Work instruction. Exclude the pictures and reproduce exactly the lines that run from the one holding "You are a GUI" to the end of the entries below.

Input material.
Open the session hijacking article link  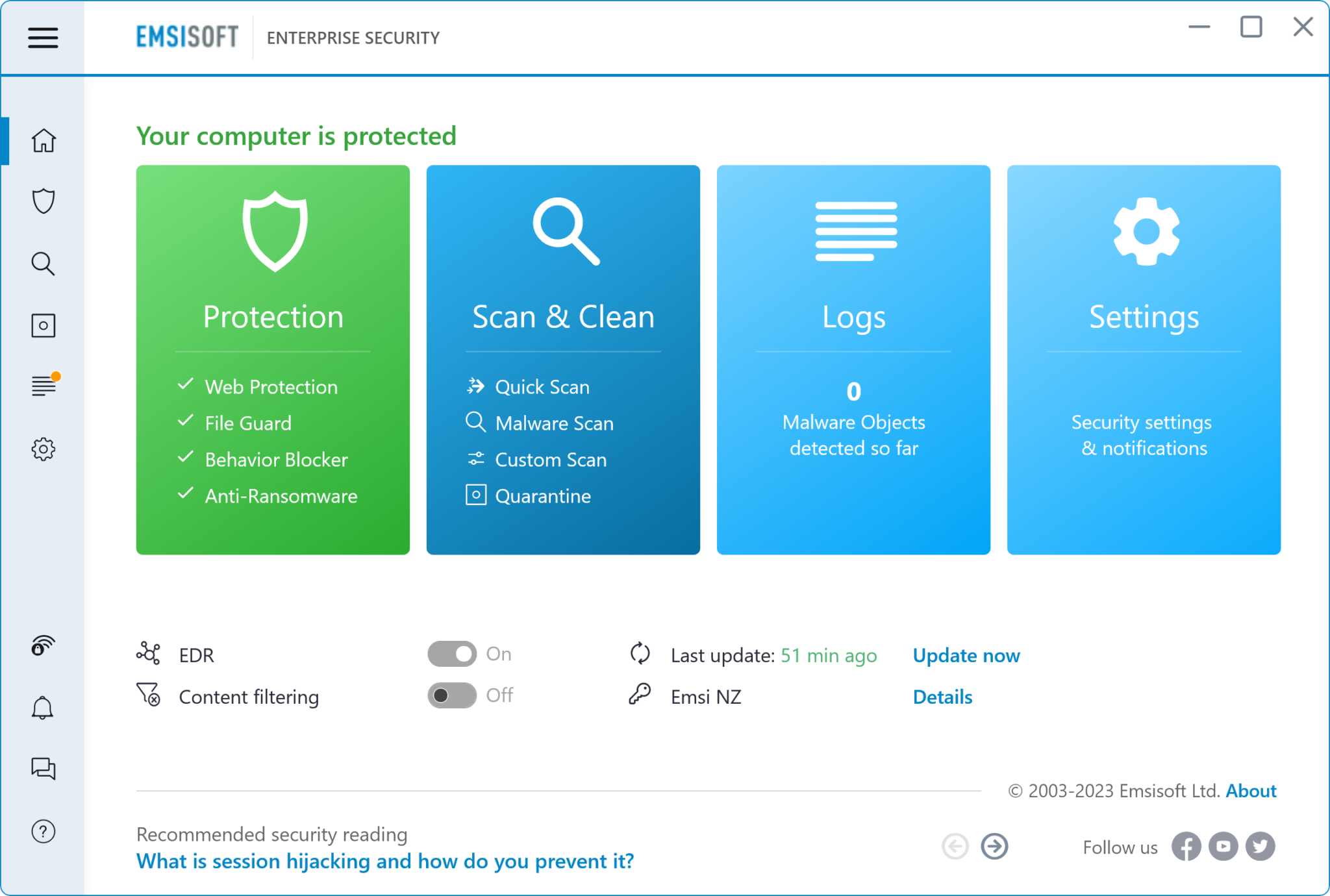pos(384,861)
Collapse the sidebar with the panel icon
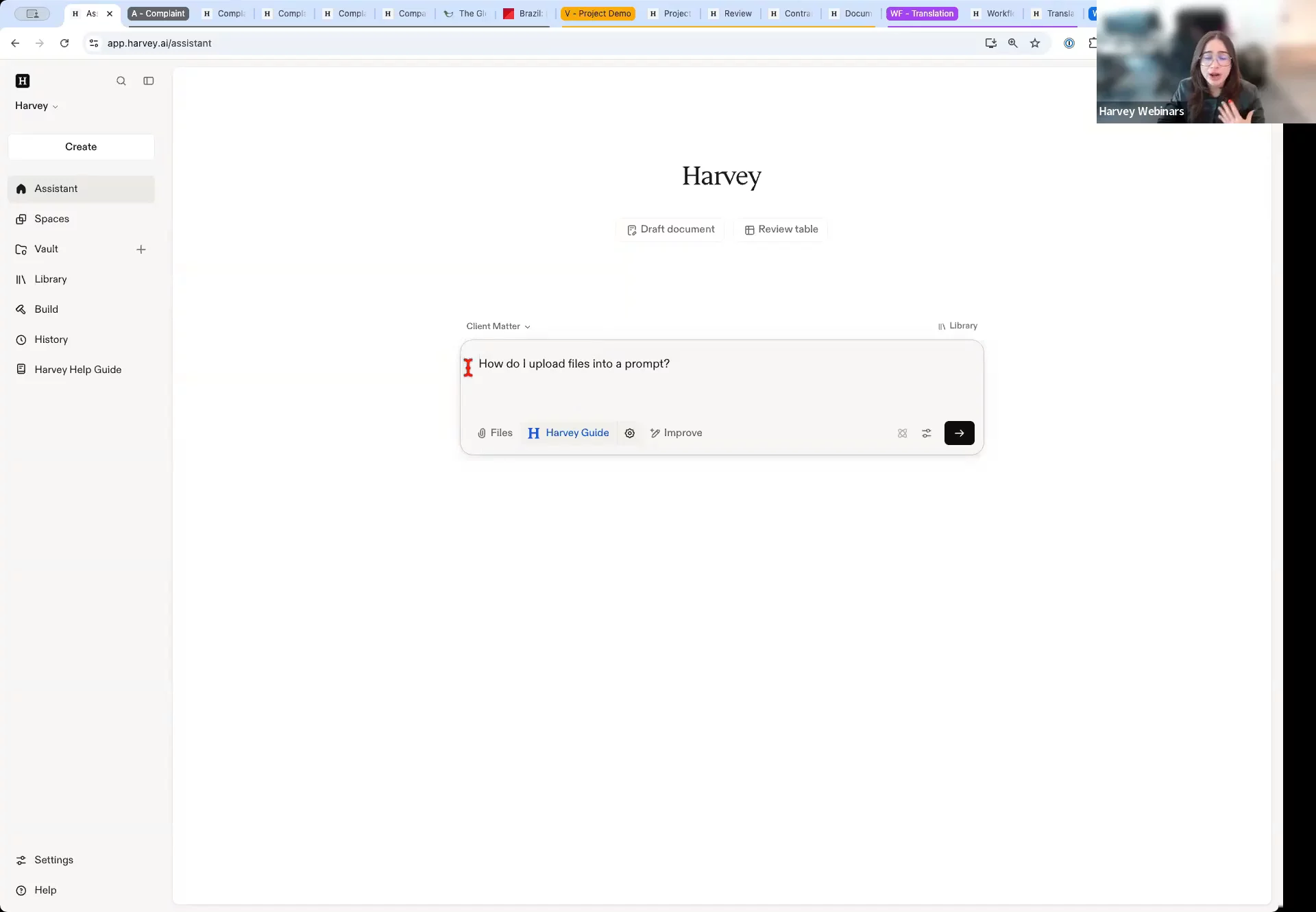 pos(148,81)
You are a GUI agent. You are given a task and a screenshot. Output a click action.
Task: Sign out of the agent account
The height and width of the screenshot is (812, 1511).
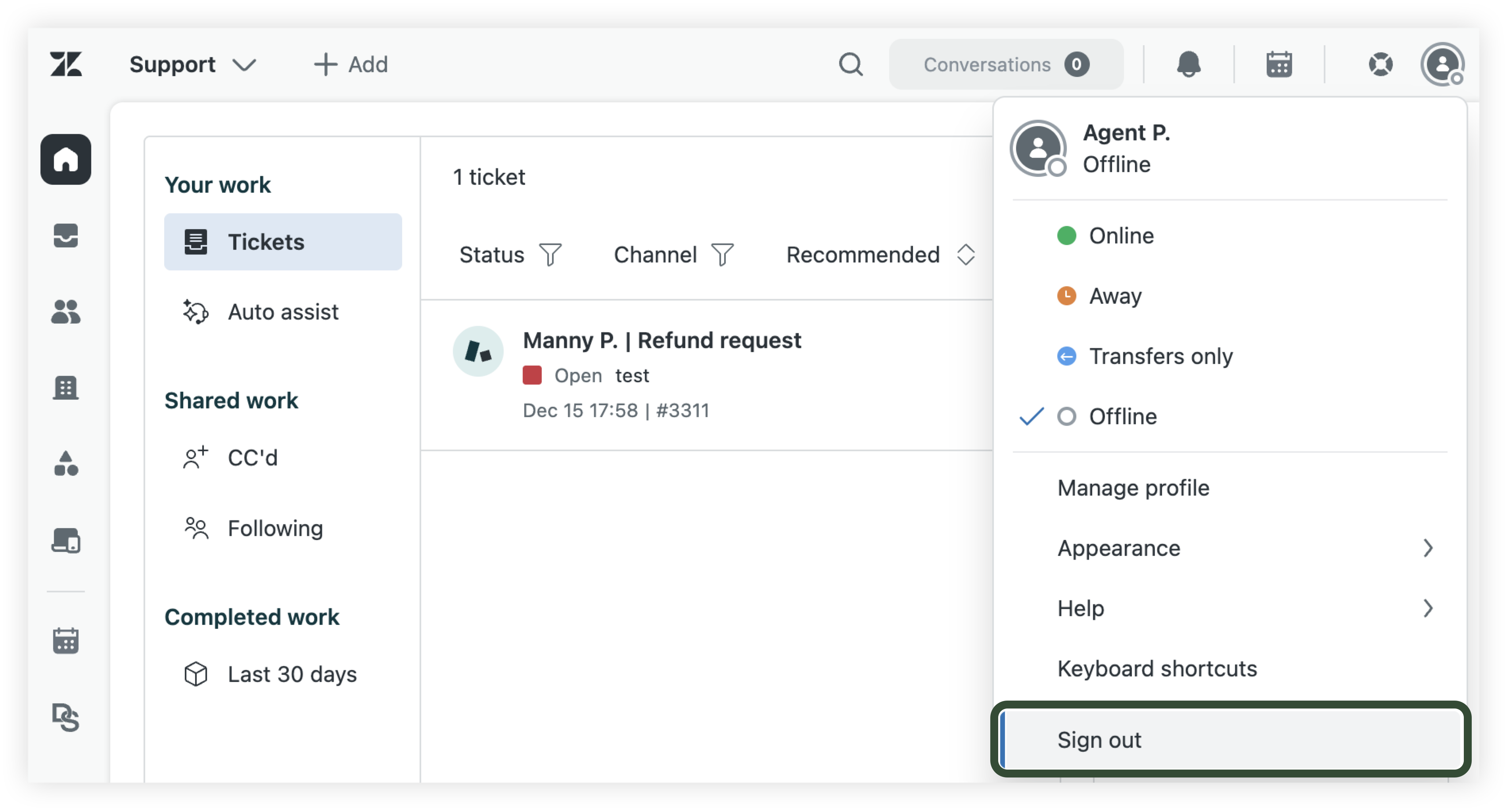tap(1099, 739)
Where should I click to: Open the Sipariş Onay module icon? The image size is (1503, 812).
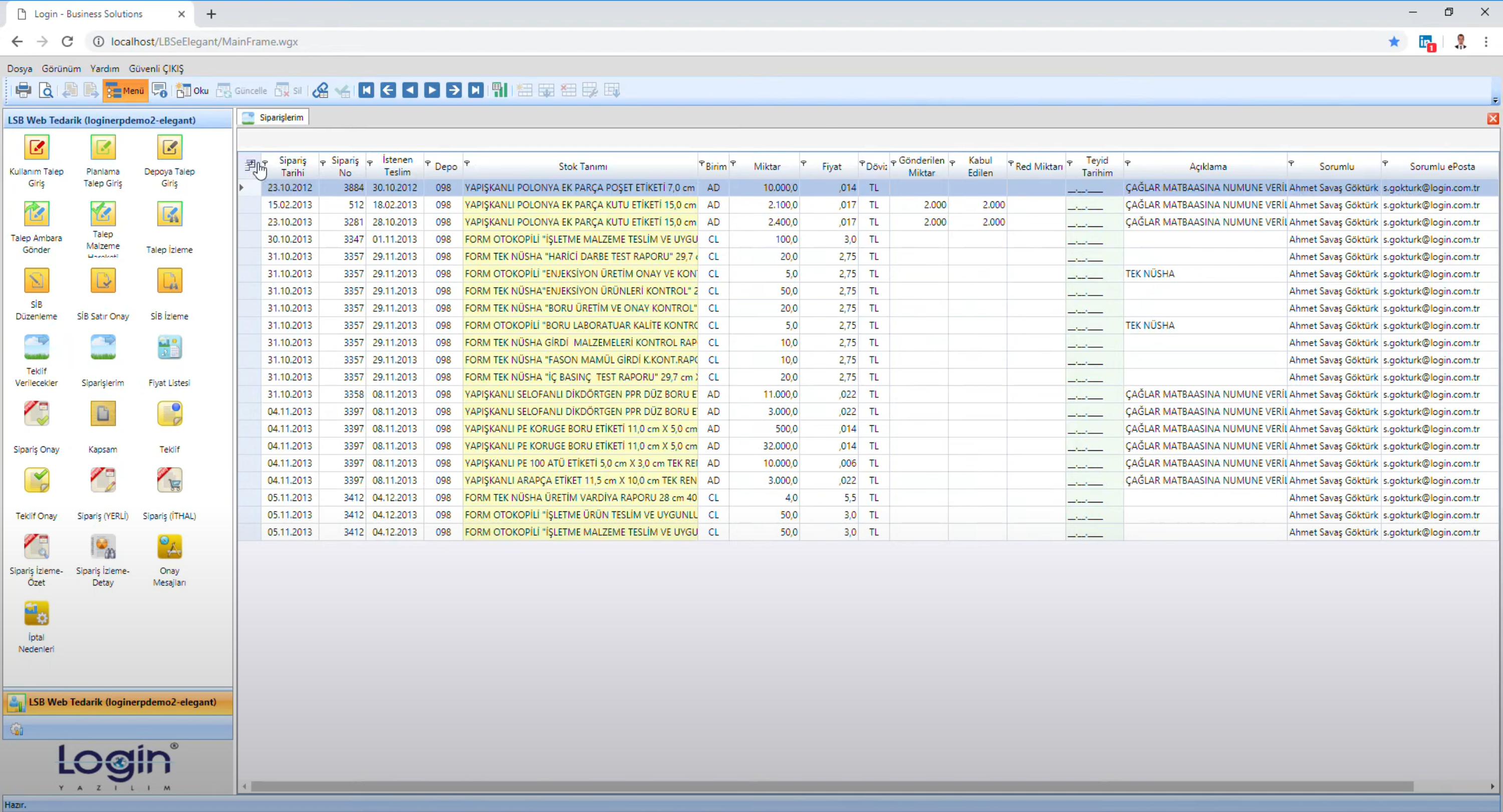click(x=36, y=415)
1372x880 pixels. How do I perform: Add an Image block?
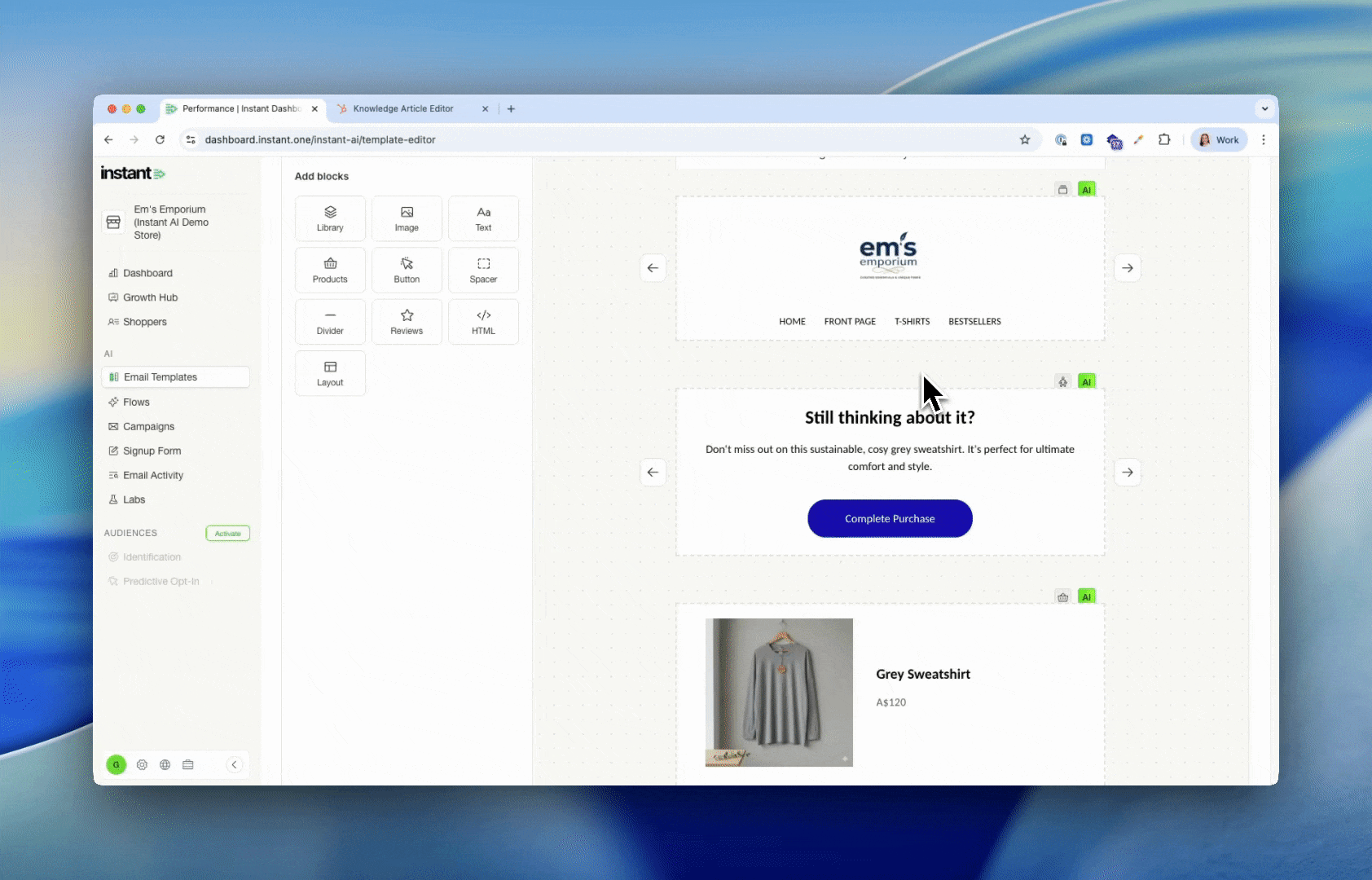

Output for this task.
You are a GUI agent. You are given a task and a screenshot. Output a click action.
Task: Sign out of the agent account
The height and width of the screenshot is (812, 1511).
tap(1099, 739)
Where should I click to: Open the Sipariş Onay module icon? The image size is (1503, 812).
click(x=36, y=415)
1372x880 pixels. How do I perform: Add an Image block?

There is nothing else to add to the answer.